● **What you need to do**
Needed from the data below: every line from the one with "980x1215 pixels." up to and including the one with "Reply to shivajat000's long comment", repeated exactly and with nothing else.

● **Extracted material**
Segment Open

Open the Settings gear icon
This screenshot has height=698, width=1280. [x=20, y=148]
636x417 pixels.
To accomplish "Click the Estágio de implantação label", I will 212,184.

Segment Closed
Segment Open

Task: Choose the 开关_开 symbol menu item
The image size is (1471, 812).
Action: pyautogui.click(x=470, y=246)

Segment Closed
Segment Open

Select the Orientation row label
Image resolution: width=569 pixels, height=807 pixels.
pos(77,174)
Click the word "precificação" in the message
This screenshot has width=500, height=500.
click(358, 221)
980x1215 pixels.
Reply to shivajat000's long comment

Segment Closed

● **Task solution**
980x1215 pixels.
Reply to shivajat000's long comment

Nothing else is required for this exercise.